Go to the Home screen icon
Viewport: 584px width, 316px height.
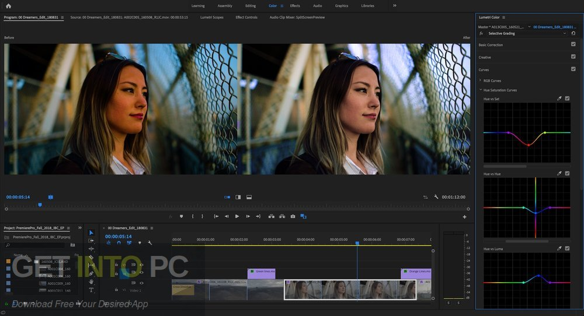[8, 6]
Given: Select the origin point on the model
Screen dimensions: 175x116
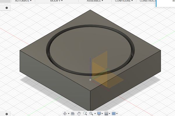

#####

Aim of the task - Your task is to set down the records shown above exactly, minus any pictures.

Reply -
Go to the Home screen icon
Viewport: 584px width, 316px height.
[8, 6]
Given: Select the origin point on the model
Screen dimensions: 175x116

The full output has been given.